* [PROBLEM]
Output the stretch of the listing from the line containing "This screenshot has height=617, width=680." through the line containing "Action: tap(81, 107)", both ends included, as a numbered list with blank lines left out.

* [DATASET ENTRIES]
────────────────────
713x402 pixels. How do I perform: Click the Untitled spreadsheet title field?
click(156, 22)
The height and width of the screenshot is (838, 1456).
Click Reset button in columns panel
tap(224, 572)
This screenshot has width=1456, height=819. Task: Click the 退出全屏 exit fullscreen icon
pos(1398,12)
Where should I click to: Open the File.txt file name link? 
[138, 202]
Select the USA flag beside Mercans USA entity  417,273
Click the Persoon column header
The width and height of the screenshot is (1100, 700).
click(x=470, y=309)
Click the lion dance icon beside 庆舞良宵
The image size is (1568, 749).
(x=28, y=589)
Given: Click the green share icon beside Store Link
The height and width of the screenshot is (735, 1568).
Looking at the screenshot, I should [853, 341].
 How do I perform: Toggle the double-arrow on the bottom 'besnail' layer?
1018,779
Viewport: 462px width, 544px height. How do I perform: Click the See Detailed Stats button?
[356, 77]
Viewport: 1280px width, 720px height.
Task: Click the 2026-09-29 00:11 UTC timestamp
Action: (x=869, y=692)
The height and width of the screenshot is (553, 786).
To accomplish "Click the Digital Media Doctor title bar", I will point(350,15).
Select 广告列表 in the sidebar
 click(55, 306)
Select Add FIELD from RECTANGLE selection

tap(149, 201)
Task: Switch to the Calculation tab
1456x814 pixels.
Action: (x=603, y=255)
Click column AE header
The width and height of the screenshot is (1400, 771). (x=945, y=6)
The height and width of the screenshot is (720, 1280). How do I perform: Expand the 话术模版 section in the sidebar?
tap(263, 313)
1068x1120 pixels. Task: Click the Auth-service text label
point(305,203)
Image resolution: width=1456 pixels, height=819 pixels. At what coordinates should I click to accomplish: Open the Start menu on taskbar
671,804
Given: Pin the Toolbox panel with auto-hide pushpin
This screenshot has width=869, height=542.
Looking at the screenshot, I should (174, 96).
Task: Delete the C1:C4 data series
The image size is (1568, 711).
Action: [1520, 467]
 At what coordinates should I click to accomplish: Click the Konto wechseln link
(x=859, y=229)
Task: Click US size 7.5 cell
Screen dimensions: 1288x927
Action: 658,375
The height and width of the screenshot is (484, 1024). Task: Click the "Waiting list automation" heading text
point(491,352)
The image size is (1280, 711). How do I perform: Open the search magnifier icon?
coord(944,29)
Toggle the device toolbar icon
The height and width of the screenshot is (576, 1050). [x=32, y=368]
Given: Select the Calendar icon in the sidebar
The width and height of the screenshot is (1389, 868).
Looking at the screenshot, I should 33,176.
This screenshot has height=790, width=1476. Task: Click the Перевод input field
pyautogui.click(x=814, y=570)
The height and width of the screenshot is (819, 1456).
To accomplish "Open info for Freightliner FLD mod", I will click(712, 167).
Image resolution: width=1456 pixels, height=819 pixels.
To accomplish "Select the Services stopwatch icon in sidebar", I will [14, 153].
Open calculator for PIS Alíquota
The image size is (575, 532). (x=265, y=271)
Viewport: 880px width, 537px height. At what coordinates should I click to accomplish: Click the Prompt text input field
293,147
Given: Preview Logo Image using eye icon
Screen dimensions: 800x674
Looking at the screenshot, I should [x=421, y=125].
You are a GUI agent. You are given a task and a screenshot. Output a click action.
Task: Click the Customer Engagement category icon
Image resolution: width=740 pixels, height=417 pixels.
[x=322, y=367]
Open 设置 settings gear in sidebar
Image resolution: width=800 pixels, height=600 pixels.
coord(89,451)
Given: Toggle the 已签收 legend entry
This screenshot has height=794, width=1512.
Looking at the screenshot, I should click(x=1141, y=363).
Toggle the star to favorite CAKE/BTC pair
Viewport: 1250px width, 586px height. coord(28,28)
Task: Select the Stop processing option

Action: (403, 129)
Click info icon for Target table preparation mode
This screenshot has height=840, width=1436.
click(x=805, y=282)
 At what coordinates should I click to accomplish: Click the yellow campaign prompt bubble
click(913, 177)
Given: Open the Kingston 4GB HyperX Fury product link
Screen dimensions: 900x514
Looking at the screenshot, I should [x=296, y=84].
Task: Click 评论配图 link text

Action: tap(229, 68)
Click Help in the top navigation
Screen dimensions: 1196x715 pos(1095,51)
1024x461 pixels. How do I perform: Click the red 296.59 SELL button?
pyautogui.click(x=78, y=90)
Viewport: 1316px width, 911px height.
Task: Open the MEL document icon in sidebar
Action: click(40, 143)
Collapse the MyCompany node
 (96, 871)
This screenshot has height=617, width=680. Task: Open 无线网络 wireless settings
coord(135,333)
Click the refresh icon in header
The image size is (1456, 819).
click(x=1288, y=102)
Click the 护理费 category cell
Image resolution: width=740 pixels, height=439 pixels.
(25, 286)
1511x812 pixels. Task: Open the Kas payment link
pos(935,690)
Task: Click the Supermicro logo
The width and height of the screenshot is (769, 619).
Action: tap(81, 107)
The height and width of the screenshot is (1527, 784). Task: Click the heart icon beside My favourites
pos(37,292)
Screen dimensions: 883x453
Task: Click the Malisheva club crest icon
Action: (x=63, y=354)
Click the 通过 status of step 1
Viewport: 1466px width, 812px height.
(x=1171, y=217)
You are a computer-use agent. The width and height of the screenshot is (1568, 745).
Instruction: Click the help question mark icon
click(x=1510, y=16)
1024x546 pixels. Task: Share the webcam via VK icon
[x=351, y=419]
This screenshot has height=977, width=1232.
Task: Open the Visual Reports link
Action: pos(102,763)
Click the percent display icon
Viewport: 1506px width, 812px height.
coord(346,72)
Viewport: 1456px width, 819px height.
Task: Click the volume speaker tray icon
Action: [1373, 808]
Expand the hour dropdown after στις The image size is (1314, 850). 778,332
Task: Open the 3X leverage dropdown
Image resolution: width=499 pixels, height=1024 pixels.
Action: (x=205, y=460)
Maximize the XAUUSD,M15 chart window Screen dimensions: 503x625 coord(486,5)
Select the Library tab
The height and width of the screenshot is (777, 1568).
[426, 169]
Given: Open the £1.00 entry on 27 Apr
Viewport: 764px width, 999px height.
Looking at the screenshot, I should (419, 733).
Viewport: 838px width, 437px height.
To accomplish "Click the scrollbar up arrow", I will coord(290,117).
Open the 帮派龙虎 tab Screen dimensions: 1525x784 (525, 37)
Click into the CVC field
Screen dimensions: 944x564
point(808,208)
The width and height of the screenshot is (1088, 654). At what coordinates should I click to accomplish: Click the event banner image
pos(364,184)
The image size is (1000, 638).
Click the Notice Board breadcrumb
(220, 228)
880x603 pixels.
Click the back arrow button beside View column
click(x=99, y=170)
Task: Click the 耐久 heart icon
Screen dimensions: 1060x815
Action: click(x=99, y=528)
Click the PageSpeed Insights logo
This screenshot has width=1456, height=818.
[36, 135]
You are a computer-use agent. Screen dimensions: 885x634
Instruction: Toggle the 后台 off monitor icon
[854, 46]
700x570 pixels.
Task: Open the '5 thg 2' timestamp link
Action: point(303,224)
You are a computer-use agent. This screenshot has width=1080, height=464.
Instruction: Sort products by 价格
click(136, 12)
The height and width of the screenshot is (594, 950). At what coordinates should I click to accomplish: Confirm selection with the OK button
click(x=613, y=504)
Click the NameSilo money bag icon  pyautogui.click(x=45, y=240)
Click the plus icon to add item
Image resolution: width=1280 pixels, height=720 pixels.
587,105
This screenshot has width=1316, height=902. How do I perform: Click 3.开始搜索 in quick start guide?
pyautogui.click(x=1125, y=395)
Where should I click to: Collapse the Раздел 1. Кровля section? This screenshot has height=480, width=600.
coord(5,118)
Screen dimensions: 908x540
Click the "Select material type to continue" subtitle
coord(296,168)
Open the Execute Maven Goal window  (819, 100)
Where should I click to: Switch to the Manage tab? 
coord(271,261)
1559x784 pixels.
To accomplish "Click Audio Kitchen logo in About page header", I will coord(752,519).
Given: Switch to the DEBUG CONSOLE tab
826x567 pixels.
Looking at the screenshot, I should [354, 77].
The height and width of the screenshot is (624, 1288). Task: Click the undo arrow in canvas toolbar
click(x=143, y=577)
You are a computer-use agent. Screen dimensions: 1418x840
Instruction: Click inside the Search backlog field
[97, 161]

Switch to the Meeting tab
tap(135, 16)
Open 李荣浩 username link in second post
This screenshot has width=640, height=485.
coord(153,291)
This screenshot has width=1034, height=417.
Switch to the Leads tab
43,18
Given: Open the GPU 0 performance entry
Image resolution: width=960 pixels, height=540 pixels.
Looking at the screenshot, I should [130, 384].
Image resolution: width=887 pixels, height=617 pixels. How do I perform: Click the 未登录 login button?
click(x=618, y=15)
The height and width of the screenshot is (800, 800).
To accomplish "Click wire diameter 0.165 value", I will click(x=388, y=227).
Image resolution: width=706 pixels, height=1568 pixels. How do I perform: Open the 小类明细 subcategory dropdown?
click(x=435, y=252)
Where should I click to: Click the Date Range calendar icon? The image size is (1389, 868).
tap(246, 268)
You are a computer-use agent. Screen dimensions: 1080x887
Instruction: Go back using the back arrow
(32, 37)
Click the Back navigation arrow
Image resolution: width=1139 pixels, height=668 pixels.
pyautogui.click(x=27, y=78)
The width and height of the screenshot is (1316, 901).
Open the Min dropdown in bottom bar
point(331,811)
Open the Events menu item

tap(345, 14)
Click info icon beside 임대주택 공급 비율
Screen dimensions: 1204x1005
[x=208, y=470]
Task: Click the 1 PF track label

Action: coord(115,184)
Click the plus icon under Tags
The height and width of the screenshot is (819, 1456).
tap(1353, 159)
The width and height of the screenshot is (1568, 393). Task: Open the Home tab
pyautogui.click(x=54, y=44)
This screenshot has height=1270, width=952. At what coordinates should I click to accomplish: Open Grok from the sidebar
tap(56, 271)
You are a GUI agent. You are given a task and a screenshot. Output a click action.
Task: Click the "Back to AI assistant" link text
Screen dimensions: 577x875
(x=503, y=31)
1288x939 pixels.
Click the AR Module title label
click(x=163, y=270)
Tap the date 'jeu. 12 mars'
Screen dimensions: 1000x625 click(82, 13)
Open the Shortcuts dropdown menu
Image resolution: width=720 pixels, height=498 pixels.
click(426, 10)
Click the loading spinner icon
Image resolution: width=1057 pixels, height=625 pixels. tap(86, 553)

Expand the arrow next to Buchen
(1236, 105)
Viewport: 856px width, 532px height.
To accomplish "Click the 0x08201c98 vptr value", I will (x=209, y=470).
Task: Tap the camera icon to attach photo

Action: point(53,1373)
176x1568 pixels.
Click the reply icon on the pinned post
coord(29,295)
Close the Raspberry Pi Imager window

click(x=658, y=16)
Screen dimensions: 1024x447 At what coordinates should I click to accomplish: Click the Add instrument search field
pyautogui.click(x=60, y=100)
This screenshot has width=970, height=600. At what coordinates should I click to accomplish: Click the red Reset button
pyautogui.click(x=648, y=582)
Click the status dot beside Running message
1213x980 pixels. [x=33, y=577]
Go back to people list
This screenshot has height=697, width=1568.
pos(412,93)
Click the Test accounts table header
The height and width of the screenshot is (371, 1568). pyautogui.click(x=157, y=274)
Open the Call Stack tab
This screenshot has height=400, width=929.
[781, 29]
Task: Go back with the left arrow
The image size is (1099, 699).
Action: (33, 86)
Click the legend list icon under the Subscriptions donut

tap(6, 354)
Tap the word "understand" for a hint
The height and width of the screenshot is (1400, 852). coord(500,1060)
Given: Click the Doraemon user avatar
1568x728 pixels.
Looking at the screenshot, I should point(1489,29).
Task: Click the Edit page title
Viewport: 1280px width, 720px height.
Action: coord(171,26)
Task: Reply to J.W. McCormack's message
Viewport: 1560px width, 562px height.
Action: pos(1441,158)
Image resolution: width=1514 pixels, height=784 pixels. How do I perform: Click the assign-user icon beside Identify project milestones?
────────────────────
* [FULL OUTPUT]
1. This screenshot has height=617, width=680. Task: Open 无线网络 wireless settings
2. coord(135,333)
3. Click the refresh icon in header
4. The image size is (1456, 819).
5. click(x=1288, y=102)
6. Click the 护理费 category cell
7. Image resolution: width=740 pixels, height=439 pixels.
8. (25, 286)
9. 1511x812 pixels. Task: Open the Kas payment link
10. pos(935,690)
11. Task: Click the Supermicro logo
12. The width and height of the screenshot is (769, 619).
13. Action: tap(81, 107)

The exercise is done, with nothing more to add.